*Assignment*:
Could you copy, exactly as written, every line from the first line of the records through the one containing "Task: Open the Boards sidebar icon"?

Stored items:
▽
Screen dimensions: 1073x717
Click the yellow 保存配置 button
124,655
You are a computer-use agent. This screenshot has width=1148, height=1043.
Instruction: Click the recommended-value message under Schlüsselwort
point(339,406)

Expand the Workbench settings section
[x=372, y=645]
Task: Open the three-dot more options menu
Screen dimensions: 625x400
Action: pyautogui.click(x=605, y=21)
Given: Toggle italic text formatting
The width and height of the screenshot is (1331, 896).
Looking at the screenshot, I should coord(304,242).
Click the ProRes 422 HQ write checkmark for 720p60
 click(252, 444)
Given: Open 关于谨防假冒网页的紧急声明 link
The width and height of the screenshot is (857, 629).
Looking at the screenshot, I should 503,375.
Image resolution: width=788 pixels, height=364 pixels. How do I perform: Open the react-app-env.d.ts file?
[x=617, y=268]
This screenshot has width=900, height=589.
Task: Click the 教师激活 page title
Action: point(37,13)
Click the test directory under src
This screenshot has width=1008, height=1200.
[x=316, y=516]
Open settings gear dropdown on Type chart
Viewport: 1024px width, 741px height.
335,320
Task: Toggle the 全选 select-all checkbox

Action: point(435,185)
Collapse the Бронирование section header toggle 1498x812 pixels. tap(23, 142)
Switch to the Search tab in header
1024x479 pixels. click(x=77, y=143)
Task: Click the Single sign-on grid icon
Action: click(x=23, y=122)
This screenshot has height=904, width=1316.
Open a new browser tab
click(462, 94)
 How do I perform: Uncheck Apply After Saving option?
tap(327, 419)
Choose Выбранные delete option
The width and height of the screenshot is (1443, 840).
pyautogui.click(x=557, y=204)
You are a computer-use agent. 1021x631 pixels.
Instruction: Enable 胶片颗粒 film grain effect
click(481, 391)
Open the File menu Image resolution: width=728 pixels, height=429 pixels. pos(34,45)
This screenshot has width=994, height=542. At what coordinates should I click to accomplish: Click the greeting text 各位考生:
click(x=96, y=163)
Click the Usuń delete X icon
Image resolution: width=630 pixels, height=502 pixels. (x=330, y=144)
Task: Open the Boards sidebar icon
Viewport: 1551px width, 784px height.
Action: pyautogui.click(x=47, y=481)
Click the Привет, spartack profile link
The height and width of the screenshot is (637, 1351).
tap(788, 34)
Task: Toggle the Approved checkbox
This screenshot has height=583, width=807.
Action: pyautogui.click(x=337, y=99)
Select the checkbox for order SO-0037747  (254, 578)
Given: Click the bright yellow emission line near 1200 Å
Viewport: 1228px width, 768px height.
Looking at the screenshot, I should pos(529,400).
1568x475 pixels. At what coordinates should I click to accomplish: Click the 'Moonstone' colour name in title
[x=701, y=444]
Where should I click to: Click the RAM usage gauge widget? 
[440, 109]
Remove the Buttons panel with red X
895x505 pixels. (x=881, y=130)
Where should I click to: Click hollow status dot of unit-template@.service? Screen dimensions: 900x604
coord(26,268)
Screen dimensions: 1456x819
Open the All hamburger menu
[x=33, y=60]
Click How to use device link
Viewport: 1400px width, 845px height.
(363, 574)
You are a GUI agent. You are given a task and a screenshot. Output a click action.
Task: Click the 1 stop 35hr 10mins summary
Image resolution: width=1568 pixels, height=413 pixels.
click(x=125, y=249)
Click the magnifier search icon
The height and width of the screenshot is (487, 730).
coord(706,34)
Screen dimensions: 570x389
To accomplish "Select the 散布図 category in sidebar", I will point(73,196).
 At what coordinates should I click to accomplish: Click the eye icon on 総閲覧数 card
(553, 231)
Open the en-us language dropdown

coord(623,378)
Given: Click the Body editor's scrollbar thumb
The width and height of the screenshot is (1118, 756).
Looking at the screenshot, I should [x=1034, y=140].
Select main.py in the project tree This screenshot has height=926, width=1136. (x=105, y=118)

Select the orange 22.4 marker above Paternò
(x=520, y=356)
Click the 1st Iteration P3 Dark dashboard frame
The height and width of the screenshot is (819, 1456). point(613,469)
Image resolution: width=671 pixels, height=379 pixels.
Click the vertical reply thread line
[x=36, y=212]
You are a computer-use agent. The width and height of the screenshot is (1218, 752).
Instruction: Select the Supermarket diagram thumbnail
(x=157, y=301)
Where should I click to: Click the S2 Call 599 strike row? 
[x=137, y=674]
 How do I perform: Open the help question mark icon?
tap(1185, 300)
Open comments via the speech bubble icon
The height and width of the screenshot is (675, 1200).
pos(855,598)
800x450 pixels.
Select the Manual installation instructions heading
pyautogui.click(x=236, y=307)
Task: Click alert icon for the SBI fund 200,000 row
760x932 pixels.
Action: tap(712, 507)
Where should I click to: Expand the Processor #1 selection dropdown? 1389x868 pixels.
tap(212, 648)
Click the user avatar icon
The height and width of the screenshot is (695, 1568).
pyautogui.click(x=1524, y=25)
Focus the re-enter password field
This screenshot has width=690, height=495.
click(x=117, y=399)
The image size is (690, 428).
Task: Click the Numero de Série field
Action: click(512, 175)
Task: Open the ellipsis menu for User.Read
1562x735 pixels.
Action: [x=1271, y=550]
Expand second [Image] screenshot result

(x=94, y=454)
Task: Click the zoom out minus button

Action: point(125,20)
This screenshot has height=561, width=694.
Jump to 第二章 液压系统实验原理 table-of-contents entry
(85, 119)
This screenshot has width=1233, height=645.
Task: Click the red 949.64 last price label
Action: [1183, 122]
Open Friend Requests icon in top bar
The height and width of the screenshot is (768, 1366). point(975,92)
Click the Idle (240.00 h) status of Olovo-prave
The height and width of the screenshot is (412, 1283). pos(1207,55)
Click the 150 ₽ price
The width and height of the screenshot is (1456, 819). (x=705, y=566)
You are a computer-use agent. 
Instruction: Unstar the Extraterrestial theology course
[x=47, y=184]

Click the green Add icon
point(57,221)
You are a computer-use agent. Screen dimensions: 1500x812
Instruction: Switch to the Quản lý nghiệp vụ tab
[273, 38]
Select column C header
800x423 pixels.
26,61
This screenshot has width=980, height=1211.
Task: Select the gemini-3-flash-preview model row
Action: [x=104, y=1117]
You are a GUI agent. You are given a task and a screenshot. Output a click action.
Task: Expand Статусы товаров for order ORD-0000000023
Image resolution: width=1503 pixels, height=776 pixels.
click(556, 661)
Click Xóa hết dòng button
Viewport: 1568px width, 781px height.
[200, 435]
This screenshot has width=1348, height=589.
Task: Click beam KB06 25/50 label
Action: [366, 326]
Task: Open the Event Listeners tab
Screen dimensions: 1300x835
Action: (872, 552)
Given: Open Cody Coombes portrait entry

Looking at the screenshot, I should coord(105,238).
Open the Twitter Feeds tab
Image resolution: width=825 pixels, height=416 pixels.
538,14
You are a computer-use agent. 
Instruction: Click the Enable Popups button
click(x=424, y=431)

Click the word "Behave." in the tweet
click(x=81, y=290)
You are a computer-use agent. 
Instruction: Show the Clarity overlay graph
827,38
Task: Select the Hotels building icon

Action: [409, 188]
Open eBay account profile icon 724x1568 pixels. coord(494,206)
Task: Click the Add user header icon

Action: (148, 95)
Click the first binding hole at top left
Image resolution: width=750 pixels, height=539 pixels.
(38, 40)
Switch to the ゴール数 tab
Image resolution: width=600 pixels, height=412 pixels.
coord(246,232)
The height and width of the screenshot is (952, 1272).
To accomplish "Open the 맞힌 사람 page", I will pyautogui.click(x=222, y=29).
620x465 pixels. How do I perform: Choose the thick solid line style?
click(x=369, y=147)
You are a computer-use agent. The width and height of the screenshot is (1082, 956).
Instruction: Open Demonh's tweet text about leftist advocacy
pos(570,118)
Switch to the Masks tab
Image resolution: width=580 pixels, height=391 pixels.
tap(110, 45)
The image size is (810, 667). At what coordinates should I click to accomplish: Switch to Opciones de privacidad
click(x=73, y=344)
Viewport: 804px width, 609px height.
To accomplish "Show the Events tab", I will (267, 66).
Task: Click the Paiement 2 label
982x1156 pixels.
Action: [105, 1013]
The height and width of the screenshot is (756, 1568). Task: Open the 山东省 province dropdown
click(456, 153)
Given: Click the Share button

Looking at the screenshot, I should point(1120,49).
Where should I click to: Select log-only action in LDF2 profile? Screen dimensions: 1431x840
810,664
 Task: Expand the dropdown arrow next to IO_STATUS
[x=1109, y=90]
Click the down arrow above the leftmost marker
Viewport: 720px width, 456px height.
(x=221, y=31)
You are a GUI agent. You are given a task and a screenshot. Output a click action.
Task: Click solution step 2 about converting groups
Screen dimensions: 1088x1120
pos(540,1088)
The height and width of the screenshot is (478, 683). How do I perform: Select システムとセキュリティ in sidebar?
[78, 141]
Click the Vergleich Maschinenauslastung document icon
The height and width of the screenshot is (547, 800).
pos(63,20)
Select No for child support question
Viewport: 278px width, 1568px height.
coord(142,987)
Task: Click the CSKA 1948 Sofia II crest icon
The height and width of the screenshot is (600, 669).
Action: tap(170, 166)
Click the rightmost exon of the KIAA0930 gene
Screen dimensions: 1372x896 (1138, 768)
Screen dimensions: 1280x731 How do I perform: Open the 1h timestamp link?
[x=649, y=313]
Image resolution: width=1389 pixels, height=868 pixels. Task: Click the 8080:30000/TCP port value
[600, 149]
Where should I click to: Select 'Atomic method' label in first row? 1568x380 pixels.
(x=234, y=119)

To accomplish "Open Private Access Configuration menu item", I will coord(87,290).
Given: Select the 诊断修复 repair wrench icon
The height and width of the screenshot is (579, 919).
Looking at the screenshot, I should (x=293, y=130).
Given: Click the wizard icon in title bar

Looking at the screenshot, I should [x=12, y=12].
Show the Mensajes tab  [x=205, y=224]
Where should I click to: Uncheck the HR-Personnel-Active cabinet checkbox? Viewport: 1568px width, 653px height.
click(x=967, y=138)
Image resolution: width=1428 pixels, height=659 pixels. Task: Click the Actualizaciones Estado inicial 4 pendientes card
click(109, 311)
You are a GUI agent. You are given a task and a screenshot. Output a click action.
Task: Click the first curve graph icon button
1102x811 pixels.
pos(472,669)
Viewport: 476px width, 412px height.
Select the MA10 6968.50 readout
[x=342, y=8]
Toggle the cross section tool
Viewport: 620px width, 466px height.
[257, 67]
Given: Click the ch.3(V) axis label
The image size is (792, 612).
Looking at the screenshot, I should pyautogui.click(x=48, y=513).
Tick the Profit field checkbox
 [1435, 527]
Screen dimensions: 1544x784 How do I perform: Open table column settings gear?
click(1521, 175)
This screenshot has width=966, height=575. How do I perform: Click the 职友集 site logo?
△
*Solution to this task*:
Screen dimensions: 1073x717
Click the yellow 保存配置 button
124,655
You are a computer-use agent. This screenshot has width=1148, height=1043.
Instruction: Click the recommended-value message under Schlüsselwort
point(339,406)

Expand the Workbench settings section
[x=372, y=645]
Task: Open the three-dot more options menu
Screen dimensions: 625x400
Action: pyautogui.click(x=605, y=21)
Given: Toggle italic text formatting
The width and height of the screenshot is (1331, 896).
Looking at the screenshot, I should coord(304,242).
Click the ProRes 422 HQ write checkmark for 720p60
 click(252, 444)
Given: Open 关于谨防假冒网页的紧急声明 link
The width and height of the screenshot is (857, 629).
Looking at the screenshot, I should 503,375.
Image resolution: width=788 pixels, height=364 pixels. How do I perform: Open the react-app-env.d.ts file?
[x=617, y=268]
This screenshot has width=900, height=589.
Task: Click the 教师激活 page title
Action: point(37,13)
Click the test directory under src
This screenshot has width=1008, height=1200.
[x=316, y=516]
Open settings gear dropdown on Type chart
Viewport: 1024px width, 741px height.
335,320
Task: Toggle the 全选 select-all checkbox

Action: point(435,185)
Collapse the Бронирование section header toggle 1498x812 pixels. tap(23, 142)
Switch to the Search tab in header
1024x479 pixels. click(x=77, y=143)
Task: Click the Single sign-on grid icon
Action: click(x=23, y=122)
This screenshot has height=904, width=1316.
Open a new browser tab
click(462, 94)
 How do I perform: Uncheck Apply After Saving option?
tap(327, 419)
Choose Выбранные delete option
The width and height of the screenshot is (1443, 840).
pyautogui.click(x=557, y=204)
You are a computer-use agent. 1021x631 pixels.
Instruction: Enable 胶片颗粒 film grain effect
click(481, 391)
Open the File menu Image resolution: width=728 pixels, height=429 pixels. pos(34,45)
This screenshot has width=994, height=542. At what coordinates should I click to accomplish: Click the greeting text 各位考生:
click(x=96, y=163)
Click the Usuń delete X icon
Image resolution: width=630 pixels, height=502 pixels. (x=330, y=144)
Task: Open the Boards sidebar icon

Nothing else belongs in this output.